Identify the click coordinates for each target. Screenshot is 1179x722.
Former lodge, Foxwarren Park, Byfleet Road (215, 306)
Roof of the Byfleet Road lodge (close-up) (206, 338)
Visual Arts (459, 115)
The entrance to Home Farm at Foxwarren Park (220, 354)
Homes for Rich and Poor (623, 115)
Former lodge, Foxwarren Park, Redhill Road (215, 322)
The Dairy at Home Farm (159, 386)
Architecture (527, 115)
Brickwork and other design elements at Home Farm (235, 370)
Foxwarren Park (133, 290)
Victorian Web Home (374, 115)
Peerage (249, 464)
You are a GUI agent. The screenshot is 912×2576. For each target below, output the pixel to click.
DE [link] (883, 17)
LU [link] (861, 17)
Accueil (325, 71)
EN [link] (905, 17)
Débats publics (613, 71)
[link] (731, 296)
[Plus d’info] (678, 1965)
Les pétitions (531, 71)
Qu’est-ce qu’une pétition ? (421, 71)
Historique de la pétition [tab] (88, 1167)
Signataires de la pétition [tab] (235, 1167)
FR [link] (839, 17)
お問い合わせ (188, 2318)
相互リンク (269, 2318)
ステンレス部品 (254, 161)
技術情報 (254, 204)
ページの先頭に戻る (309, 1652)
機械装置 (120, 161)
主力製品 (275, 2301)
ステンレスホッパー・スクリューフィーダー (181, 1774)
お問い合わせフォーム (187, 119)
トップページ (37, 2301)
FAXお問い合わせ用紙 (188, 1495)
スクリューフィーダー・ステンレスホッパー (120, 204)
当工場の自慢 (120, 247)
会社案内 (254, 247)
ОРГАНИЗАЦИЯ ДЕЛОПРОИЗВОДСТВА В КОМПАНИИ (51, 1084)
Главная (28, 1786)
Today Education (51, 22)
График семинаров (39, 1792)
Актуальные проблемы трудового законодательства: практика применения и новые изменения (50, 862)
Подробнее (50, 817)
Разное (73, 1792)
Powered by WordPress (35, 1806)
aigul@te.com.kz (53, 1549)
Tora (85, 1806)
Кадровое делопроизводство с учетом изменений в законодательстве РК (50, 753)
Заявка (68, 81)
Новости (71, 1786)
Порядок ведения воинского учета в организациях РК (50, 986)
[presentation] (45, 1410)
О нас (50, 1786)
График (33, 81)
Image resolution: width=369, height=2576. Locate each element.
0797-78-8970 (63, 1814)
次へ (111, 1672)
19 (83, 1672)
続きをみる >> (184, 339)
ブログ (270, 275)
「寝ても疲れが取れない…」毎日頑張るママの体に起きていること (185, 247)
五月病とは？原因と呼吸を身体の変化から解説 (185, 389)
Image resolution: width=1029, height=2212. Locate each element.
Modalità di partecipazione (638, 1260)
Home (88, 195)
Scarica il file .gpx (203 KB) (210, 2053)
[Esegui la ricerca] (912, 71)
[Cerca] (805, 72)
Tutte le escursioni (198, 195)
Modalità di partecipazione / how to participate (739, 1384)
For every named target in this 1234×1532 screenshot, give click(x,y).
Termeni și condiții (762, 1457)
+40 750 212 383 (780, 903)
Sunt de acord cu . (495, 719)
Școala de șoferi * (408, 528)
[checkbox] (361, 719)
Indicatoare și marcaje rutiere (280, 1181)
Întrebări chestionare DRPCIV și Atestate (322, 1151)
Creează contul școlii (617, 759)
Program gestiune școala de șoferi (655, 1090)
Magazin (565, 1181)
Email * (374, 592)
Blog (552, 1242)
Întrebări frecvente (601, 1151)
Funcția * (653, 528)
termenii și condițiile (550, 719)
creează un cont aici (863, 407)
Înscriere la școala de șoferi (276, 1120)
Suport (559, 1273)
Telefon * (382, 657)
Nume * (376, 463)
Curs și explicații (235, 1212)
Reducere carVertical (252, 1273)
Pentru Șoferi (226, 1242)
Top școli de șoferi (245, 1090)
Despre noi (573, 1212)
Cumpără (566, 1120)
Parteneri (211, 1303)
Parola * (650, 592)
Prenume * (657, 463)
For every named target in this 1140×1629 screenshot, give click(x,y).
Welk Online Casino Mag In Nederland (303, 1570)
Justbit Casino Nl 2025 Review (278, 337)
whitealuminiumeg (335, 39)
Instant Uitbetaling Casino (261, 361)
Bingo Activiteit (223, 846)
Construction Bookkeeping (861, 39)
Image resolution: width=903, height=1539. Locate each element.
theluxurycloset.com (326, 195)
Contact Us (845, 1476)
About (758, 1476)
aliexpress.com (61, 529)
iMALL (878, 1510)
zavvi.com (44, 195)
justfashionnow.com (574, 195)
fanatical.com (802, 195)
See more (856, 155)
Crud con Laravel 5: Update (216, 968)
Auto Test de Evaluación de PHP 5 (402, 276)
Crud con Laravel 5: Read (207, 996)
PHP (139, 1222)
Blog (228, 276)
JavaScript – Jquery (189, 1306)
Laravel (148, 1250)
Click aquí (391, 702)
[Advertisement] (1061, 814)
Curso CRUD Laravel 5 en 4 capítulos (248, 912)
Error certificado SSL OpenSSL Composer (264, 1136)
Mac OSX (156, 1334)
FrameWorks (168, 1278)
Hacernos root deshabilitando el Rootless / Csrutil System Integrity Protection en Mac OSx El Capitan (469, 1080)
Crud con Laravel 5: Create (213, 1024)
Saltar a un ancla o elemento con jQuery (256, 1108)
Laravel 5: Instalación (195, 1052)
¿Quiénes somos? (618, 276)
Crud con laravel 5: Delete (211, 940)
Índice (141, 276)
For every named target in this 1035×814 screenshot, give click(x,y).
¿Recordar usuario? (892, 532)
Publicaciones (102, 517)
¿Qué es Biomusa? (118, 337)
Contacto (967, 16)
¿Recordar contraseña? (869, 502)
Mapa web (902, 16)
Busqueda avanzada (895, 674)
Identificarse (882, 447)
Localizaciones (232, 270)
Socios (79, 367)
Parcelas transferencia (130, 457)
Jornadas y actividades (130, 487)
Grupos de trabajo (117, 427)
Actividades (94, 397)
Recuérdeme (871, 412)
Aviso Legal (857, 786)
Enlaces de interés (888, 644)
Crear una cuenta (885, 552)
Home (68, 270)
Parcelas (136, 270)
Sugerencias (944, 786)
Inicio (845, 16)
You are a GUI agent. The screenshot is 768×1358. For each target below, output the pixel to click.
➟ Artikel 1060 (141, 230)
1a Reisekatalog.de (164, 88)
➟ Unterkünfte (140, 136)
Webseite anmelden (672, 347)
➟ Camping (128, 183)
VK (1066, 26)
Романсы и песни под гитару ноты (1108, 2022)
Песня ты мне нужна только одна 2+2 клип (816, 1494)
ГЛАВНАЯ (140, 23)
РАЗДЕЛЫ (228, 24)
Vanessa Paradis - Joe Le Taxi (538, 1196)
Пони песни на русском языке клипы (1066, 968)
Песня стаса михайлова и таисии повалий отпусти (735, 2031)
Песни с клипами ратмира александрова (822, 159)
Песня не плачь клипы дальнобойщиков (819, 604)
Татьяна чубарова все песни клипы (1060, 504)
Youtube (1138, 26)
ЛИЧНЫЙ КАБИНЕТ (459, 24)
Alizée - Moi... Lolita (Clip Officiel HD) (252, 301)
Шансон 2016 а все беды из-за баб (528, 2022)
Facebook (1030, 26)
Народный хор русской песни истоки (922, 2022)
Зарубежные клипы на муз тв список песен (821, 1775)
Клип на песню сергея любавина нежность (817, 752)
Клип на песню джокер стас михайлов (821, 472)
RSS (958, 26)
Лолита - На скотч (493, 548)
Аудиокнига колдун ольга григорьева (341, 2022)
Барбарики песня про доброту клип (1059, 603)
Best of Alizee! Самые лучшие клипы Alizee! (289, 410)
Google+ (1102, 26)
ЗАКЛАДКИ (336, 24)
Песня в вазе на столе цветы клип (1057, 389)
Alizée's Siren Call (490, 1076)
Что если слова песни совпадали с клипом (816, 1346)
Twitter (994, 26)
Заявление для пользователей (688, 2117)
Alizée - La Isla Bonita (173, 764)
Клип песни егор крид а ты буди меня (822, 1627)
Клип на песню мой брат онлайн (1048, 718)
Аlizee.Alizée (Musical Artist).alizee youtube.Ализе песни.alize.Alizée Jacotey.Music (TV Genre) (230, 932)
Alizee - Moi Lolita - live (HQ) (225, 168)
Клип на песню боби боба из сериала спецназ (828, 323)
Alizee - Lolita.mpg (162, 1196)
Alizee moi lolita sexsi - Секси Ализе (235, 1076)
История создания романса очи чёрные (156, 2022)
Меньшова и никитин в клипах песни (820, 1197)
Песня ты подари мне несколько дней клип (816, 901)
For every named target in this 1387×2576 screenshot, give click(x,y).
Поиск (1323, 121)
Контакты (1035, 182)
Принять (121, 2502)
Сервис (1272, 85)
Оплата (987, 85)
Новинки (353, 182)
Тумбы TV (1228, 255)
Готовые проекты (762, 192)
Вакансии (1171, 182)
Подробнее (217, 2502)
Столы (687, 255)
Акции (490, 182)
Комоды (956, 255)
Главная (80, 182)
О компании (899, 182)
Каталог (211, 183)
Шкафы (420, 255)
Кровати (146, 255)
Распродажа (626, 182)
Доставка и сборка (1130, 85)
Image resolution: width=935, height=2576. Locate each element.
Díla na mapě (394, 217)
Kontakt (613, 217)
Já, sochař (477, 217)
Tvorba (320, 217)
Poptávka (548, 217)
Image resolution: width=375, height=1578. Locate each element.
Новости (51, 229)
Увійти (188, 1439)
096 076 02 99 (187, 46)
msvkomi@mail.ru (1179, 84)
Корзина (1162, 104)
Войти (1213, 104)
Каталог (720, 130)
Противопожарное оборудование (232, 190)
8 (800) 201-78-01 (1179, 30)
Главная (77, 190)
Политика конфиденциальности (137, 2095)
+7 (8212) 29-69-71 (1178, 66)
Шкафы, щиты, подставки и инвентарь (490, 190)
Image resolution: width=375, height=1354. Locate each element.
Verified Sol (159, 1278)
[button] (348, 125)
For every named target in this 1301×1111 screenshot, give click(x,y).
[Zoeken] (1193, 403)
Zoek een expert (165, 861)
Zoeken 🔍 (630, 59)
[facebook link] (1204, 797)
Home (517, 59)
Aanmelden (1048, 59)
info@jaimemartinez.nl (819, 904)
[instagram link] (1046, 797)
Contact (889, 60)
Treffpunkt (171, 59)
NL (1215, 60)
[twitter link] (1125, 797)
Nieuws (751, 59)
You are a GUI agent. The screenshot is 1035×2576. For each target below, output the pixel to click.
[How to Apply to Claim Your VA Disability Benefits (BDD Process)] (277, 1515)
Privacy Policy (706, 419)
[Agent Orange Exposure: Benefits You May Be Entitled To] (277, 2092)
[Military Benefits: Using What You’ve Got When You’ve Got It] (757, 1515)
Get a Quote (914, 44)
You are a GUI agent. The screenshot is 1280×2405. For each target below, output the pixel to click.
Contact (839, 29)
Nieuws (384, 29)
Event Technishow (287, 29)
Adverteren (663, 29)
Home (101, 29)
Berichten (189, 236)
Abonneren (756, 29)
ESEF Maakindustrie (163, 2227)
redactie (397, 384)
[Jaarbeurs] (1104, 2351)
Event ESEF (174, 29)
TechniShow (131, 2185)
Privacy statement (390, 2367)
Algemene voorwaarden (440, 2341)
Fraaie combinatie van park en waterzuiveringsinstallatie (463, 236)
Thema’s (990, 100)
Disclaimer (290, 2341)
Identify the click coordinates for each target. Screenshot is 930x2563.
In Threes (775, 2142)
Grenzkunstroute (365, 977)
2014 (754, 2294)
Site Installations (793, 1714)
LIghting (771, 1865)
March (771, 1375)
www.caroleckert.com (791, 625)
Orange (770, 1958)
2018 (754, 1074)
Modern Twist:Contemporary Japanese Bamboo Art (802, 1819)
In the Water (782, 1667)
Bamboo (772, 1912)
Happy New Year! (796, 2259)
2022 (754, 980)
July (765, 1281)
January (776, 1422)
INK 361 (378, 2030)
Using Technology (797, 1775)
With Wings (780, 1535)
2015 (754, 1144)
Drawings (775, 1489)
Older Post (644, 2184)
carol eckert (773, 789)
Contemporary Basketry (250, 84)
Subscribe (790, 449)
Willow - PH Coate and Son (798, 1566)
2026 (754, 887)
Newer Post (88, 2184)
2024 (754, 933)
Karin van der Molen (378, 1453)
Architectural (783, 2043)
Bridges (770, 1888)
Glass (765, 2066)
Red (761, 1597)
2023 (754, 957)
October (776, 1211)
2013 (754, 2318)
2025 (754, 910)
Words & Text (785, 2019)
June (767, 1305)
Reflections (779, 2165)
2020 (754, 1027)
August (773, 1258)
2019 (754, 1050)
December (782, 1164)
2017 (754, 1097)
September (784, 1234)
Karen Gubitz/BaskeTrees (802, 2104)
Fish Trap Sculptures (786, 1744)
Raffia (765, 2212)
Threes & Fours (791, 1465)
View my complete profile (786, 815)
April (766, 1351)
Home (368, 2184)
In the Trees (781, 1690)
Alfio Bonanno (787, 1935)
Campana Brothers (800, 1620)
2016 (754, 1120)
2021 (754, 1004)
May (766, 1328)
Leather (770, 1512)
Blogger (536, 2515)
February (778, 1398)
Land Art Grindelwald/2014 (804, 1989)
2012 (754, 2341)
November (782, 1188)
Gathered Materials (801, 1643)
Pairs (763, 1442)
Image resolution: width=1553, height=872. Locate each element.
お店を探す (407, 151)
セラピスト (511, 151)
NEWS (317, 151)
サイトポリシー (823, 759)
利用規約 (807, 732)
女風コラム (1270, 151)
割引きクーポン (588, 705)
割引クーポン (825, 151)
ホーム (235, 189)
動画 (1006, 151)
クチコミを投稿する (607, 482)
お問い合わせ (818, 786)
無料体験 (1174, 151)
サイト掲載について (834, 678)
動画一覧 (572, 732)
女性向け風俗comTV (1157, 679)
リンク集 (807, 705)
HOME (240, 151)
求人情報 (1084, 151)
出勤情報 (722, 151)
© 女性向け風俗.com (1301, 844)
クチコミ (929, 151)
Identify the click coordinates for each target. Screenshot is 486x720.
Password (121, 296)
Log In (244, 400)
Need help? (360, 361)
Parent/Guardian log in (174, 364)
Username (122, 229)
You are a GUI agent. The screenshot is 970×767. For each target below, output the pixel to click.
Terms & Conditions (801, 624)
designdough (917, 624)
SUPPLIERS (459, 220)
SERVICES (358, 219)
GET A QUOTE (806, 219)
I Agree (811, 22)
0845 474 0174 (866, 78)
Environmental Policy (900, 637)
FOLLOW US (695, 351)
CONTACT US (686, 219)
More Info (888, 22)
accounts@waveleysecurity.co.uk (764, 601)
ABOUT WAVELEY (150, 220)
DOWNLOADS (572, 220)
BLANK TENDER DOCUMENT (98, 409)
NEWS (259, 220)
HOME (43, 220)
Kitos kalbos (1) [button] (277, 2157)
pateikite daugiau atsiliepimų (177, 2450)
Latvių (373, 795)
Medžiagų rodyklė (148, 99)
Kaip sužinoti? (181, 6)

#### WHAT IS EXPECTED
Format the records from the line with "2023 (754, 957)" up to and including the line with "Raffia (765, 2212)" as a numbered list, leaving out any blank lines.

#### WRITTEN ANSWER
1. 2023 (754, 957)
2. October (776, 1211)
3. 2013 (754, 2318)
4. 2025 (754, 910)
5. Words & Text (785, 2019)
6. June (767, 1305)
7. Reflections (779, 2165)
8. 2020 (754, 1027)
9. August (773, 1258)
10. 2019 (754, 1050)
11. December (782, 1164)
12. 2017 (754, 1097)
13. September (784, 1234)
14. Karen Gubitz/BaskeTrees (802, 2104)
15. Fish Trap Sculptures (786, 1744)
16. Raffia (765, 2212)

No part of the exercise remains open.